Higher Definition: The Link Between Opera and Film

Today’s mainstream opera collects the resources of traditional opera—bel canto vocalism, the orchestra, rotating scenery—and yokes them to the movies, without whose world-spanning reach and glossy grasp they are at a steep and possibly terminal market disadvantage. Is this a problem or a solution?

Written By

Colin Holter

TMNT: Movie NovelizationTo dub myself a “public intellectual” in the area of new music would do an injustice to the word “public” (and probably also to the word “intellectual”). However, I do want to appropriate part of that job description, per Christopher Hitchens: “to introduce complexity into the argument.” Of course, “argument” is not the word to use to describe the unanimously positive if not downright rapturous response to the Minnesota Opera’s recent premiere of Kevin Puts’s Silent Night. Nevertheless, having traded mercenarily on my affiliation with NewMusicBox to get into a preview performance, I want to introduce some complexity into what has thus far been a pretty simple conversation.

Silent Night (which by the criteria most commentators are applying to it is, I agree, absolutely fine) is based on a film, Joyeux Noël. I haven’t seen the film, but I can’t imagine that Puts’s handsome collaboration with librettist Mark Campbell and director Eric Simonson dishonors it in any way; the production is spectacular but tasteful, the singing emotive, the music and words entirely appropriate to the gravity of the drama. In other words, all aspects of the opera classily ticked the boxes they were supposed to tick. But if you attend performances of music to encounter questions rather than ready-made affective dioramas, one such question is unavoidable: Why is Silent Night an opera?

To put it a different way: In what respect is Silent Night different from those novelizations of movies that come out after a film’s release?

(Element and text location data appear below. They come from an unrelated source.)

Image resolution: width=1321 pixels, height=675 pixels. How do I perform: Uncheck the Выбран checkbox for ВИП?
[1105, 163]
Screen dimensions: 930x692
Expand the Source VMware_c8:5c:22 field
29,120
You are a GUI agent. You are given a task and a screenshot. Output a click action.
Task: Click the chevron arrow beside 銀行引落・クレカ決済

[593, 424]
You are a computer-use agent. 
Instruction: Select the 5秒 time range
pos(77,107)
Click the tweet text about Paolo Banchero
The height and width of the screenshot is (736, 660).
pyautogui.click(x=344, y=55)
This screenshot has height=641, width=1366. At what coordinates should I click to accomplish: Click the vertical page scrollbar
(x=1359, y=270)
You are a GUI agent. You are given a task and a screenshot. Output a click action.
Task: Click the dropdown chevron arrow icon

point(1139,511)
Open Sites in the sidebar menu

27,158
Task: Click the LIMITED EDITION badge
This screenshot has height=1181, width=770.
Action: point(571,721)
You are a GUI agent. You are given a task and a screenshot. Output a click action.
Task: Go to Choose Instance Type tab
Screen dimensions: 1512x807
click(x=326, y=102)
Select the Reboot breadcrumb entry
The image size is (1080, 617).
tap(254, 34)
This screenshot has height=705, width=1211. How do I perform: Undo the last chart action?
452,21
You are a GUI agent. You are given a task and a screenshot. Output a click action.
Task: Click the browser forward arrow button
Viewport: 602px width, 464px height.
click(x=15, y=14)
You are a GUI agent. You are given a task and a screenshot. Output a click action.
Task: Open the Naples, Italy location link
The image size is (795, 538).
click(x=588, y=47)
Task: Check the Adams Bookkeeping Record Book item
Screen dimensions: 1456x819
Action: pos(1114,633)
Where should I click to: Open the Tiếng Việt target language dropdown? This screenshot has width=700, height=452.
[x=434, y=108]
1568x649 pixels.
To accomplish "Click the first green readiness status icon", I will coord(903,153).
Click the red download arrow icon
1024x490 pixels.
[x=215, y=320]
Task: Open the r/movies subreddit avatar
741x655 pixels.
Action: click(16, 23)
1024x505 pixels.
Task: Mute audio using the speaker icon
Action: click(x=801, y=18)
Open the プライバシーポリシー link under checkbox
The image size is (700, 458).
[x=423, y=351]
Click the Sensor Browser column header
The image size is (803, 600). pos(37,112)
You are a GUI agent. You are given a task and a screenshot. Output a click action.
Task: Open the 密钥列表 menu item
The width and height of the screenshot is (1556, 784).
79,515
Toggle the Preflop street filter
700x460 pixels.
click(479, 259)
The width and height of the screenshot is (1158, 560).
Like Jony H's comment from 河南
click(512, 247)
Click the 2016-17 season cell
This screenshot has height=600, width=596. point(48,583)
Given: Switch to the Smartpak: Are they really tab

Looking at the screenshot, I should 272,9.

Maybe novelizations are expected to contribute synergistically to the movie’s marketing, which Silent Night certainly wasn’t (Joyeux Noël came out six years ago). I guess it costs a lot more to produce an opera than a book, and I don’t think anyone would dispute that opera is a more upmarket ware than TMNT: Movie Novelization—lest the class of consumer go unexamined in our analysis of interrelated creative practices. In both cases, however, an existing film property is the token exchanged for profit in another medium. When people say that cinema is a dominant cultural form, this is precisely what they mean.

Today’s mainstream opera (i.e., Minnesota Opera opera, not Rhymes With Opera opera), emblematized by Silent Night and Met broadcasts in multiplexes, collects the resources of traditional opera—bel canto vocalism, the orchestra, rotating scenery—and yokes them to the movies, without whose world-spanning reach and glossy grasp they are at a steep and possibly terminal market disadvantage. Is this a problem or a solution? Introducing complexity into the argument is easy; answering that question is tough. Thankfully, that’s someone else’s job. Congratulations to Kevin Puts, Mark Campbell, Eric Simonson, and the Minnesota Opera on a successful world premiere.